Foreign Policy Blogs

On Our Bookshelves: Transforming Labor-Based Parties in Latin America * Governing China * The White Tiger

Barbara Gonzalez

I am reading Transforming Labor-Based Parties in Latin America: Argentine Peronism in a Comparative Perspective by Steven Levitsky, who is currently is associate professor of government and social studies at Harvard University. Drawing from the literature on party change, Levitsky argues that loosely structured party organizations have a better chance of surviving environmental challenges than their more rigid counterparts.

I am currently balancing excessive (and obsessive) dwelling on political party theory with The Enchantress of Florence by Salman Rushdie of which I have been yet to read beyond the introduction of an exciting main character which calls himself the “Mogor dell’ Amore.” A couple of weeks ago I finished the much hyped Petite Anglaise by Catherine Sanderson which is now promised as next year’s birthday present to the friend who recommended the blog on which the book is based upon. Though entertaining, Petite Anglaise reminded me of Julia Roberts’s analogy in My Best Friend’s Wedding: a common jello trying to pass as a sophisticated crème brûlée.

Jessica Hun

Governing China: From Revolution to Reform
by Kenneth Lieberthal is one of those indispensable books for those who study or who are interested in the nature of the Chinese political system.
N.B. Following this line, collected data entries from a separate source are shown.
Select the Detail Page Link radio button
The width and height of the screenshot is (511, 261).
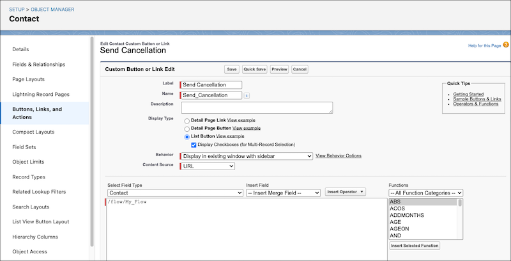(187, 120)
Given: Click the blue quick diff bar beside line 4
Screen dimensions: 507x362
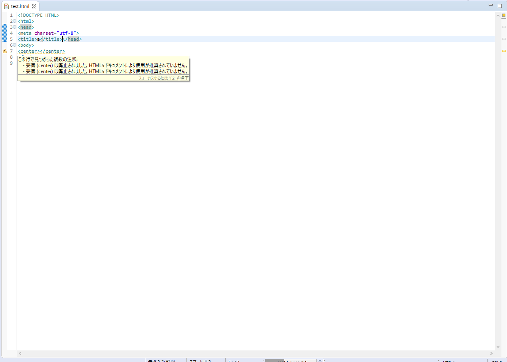Looking at the screenshot, I should pyautogui.click(x=5, y=33).
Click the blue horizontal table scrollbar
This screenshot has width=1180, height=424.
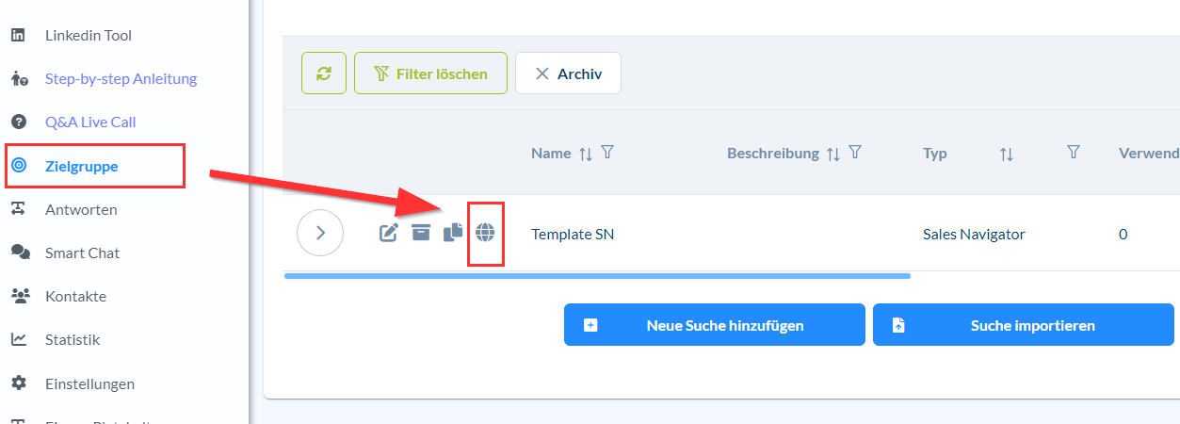[597, 276]
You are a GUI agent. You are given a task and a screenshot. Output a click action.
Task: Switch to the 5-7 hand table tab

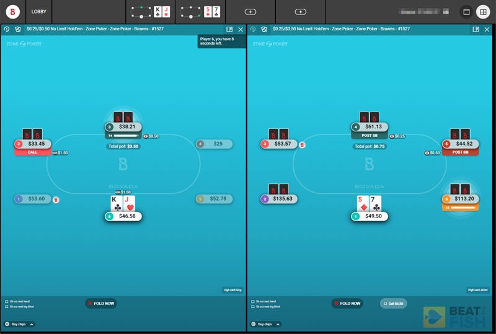coord(200,12)
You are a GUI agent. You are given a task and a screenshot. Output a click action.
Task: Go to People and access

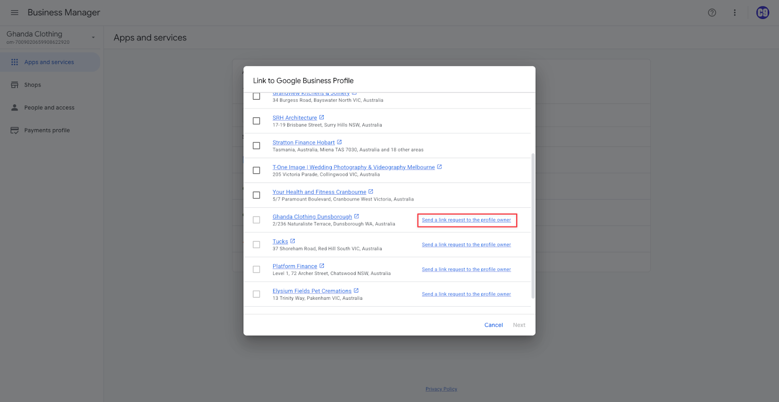pyautogui.click(x=49, y=108)
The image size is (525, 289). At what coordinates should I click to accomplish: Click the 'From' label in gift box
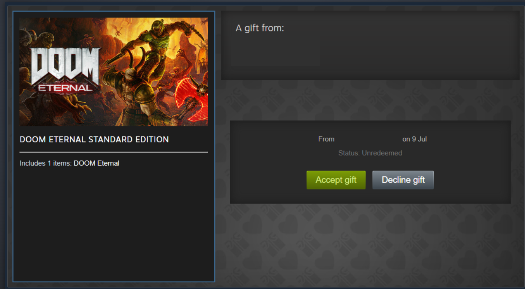pos(326,139)
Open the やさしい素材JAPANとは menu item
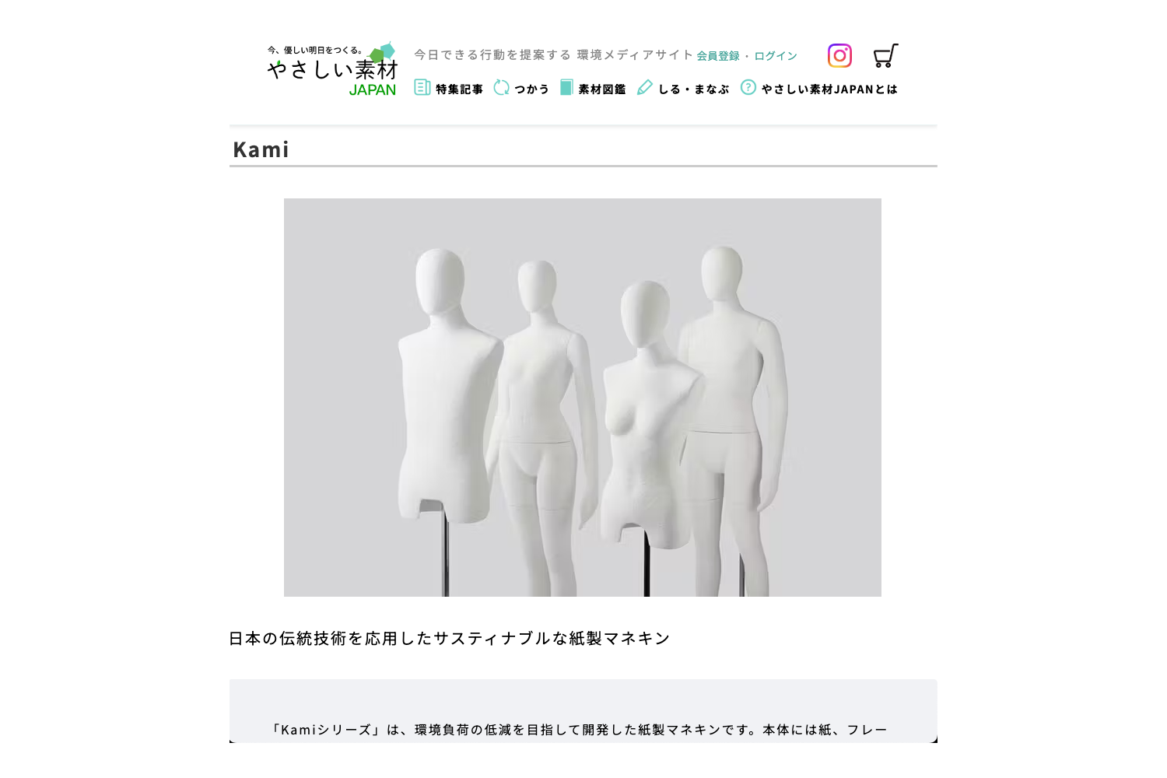 (x=829, y=89)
I read the first edition when it came out in 1995 and found it extremely useful and easy to understand despite the intricacies of the Chinese political apparatus and decision-making processes. Lieberthal, an experienced China scholar, provides a systematic approach toward an understanding of the complex governing organizations of China from its imperial past, through the 20th-century revolutions, both Nationalist and Communist, until the current regime. Unlike many other China experts, Lieberthal doesn’t make any predictions. Through a close look at the largest bureaucratic structures including modern China’s power elite, their propaganda and coercive systems, the actual allocations of power in front and behind the organizational facade, the author illuminates the difficult issues and challenges facing contemporary China. China will remain authoritarian in the foreseeable future, he believes, even as it makes enormous economic advances.

This text has now been thoroughly revised and updated in its second edition to include discussions of:
• The consumer revolution that has brought China’s major urban areas to the forefront of the developed world and created a new middle class;
• An expanding private sector that has become the major generator of new employment in the overall economy as the state sector has shed jobs;
• The increase in foreign direct investment which has set China on track to becoming the manufacturing centre of the world;
• An enormous population migration from rural to urban areas and from the interior to the coast that is becoming one of the most massive movements of people in human history, and its significant impact on the environment;
• The unprecedented integration into the international economic system as China has joined virtually every major multilateral regime;
• The reactions of the top and the bottom of the political system to these recent developments and the continuing struggles between the government’s large bureaucratic structures and sporadic popular political movements.


Nonna Gorilovskaya

U.S. media coverage of India can sometimes leave the impression that the country is just a long string of modern cities filled with well-mannered young people who speak good English, take away American jobs and spend their disposable income drinking “cappuccino grandes” in “extra large grande” cups at Barista cafés. The White Tiger, winner of the 2008 Man Booker Prize, by the former Time Magazine South Asia correspondent Aravind Adiga shows the other India. The protagonist, Balram, calls it “The Darkness.” Balram considers himself a success story—a village boy turned Delhi chauffeur turned Bangalore entrepreneur. He is one of the few fortunate who has managed to escape the cycle of poverty, obligation and humiliation in rural India. He does it thanks to brains, cunning—and murder.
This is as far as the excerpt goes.